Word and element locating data
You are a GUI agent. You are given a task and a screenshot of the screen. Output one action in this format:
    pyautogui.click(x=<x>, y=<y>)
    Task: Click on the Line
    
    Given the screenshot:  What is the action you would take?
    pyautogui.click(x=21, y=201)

▸ **Do this**:
Give all lines of the material again, unchanged.

▸ **The completed task**:
You are a GUI agent. You are given a task and a screenshot of the screen. Output one action in this format:
    pyautogui.click(x=<x>, y=<y>)
    Task: Click on the Line
    
    Given the screenshot:  What is the action you would take?
    pyautogui.click(x=21, y=201)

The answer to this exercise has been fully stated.